La danse contemporaine à Genève, un bijou sans écrin

Encadrées, emboîtées dans des manifestations aujourd’hui récurrentes, les Journées de danse contemporaine suisse sont de retour à Genève après dix ans d’absence et je m’en réjouis. Dix années au cours desquelles notre cité a dû faire le deuil de sa Maison de la danse rejetée en votation populaire en octobre 2006 et se donner les moyens de faire renaître un projet sous forme de Pavillon de la danse qui, je l’espère, s’érigera prochainement sur la place Sturm.

Ce projet, porté par la Ville et par l’ADC – Association pour la danse contemporaine, devrait permettre aux danseurs, danseuses, chorégraphes et au public de bénéficier d’un lieu qui corresponde enfin aux qualités largement reconnues de la scène genevoise de la danse contemporaine. Je saisis l’occasion pour relever le rôle absolument essentiel et précieux que joue l’ADC pour fédérer ce milieu artistique et le mettre en valeur.

Genève, un lieu qui compte

Ces dix années nous ont aussi permis de voir évoluer ce domaine ancré dans l’actualité mais riche de son histoire, qui accompagne ou précède les évolutions artistiques. De découvrir des talents émergents et de suivre le parcours de chorégraphes confirmé-e-s.

Genève est aujourd’hui un lieu qui compte dans le monde de la danse contemporaine. Parce qu’elle y a ses ardent-e-s défenseurs et défenseuses, parce que la politique de soutien aux artistes est solide et cohérente, qu’elle a offert à nos natifs les moyens de s’exporter, mais également parce qu’elle a su donner envie à des étrangers de s’y fixer.

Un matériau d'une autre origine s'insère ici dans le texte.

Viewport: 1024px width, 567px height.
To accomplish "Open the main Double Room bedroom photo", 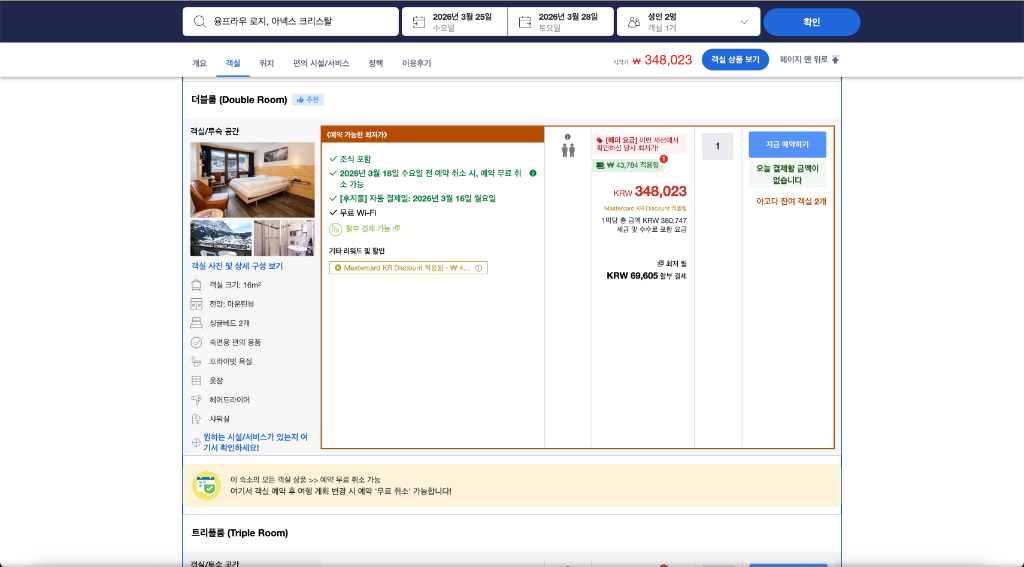I will (x=252, y=180).
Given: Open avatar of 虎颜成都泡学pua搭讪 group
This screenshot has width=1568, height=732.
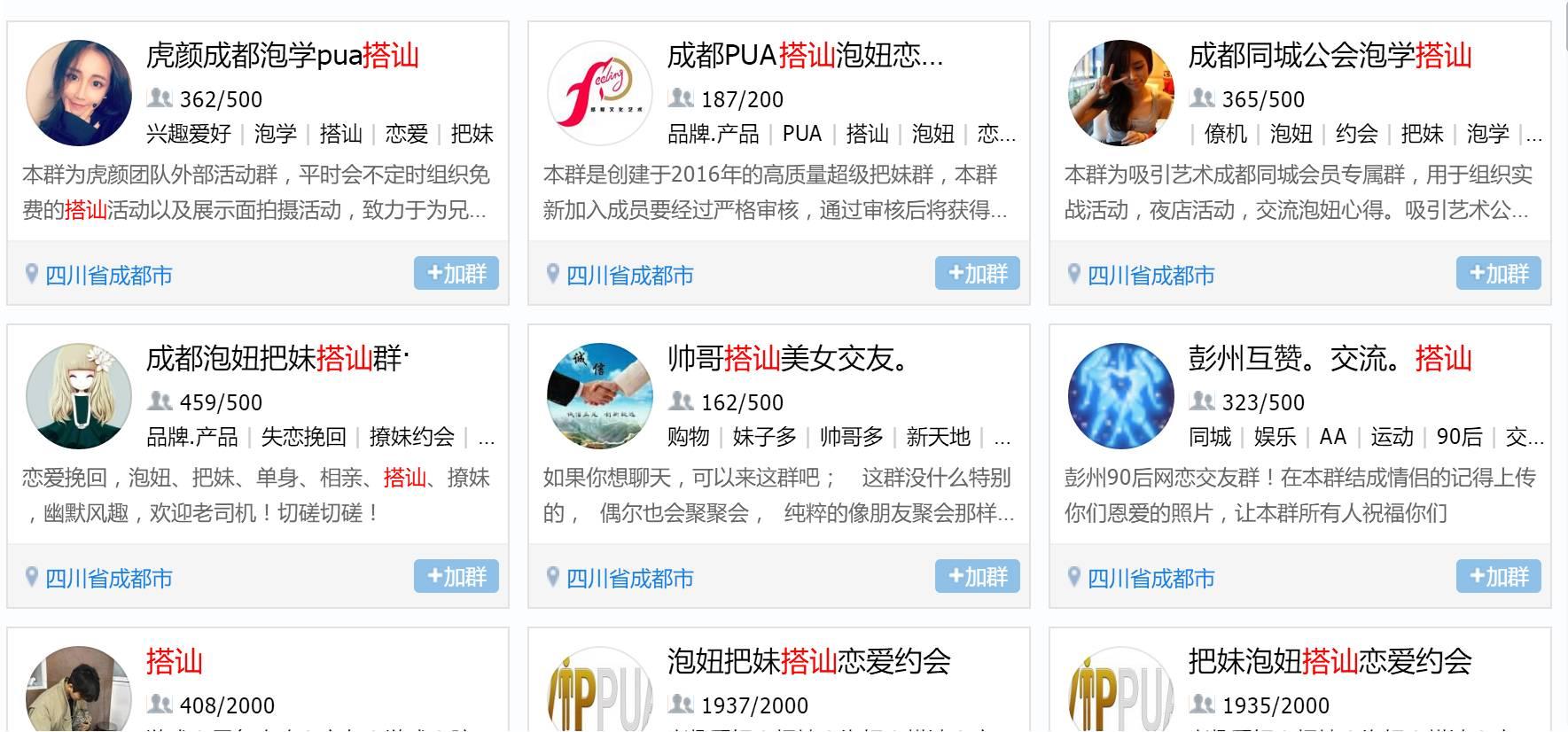Looking at the screenshot, I should click(x=79, y=93).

Qu’on pense au rôle joué par Beatriz Consuelo et Noemi Lapzeson – d’origine brésilienne pour la première, argentine pour la deuxième – dans notre cité ! Elles y ont forgé une esthétique, formé des centaines et des centaines de danseurs, de danseuses et de chorégraphes.

Fruit de métissages et de rencontres, à l’image de Genève

Aujourd’hui encore, que serait le milieu de la danse contemporaine sans La Ribot, arrivée d’Espagne, Guilherme Botelho, du Brésil, Cindy van Acker, de Belgique, ou Marcela San Pedro, du Chili ? Genève doit beaucoup à ces émigrés qui ont pris racine – ou presque parce qu’entre résidences, invitations, tournées, chacun et chacune se nourrit, heureusement, de voyages, d’expériences sous d’autres cieux.

Genève est historiquement et dans son essence fille de la diversité et du métissage. En cela, la danse contemporaine est une fantastique ambassadrice pour une Genève ouverte sur le monde.

Plus largement, dans le contexte politique actuel, avec certains dirigeants (de plus en plus nombreux malheureusement !) qui veulent construire des murs, diviser, trier, l’exemple du monde culturel qui rassemble et s’enrichit au contact des autres est une des réponses les plus parlantes, les plus convaincantes que l’on puisse apporter pour contrer ces discours et ces actes niant les droits humains.

Soutien à la création

Or, pour que les artistes puissent s’exprimer, les collectivités publiques doivent s’investir pour les soutenir. Aujourd’hui plus qu’hier encore, la Ville de Genève s’emploie à offrir des moyens financiers ou logistiques – dans la limite, évidemment, de ses moyens – aux acteurs et actrices du monde culturel.

La Ville a choisi de soutenir fermement la danse contemporaine. Le résultat est là.

Le modèle des conventions signées entre les compagnies, d’un côté, et la Ville (ainsi que le canton et Pro Helvetia) de l’autre a fait ses preuves. La récente Loi sur la répartition des tâches entre la Ville et le canton a d’ailleurs reconnu l’intérêt de ce partenariat puisqu’elle l’a maintenu. En revanche, la Ville se retrouve maintenant seule à soutenir les artistes indépendants.

Je suis pleinement conscient de cette responsabilité et entends l’assumer au mieux pour que, dans dix ans, nous puissions être toujours aussi fiers de saluer des talents émergents et de compter parmi nous des artistes reconnu-e-s sur la scène internationale et participant à la renommée de notre ville.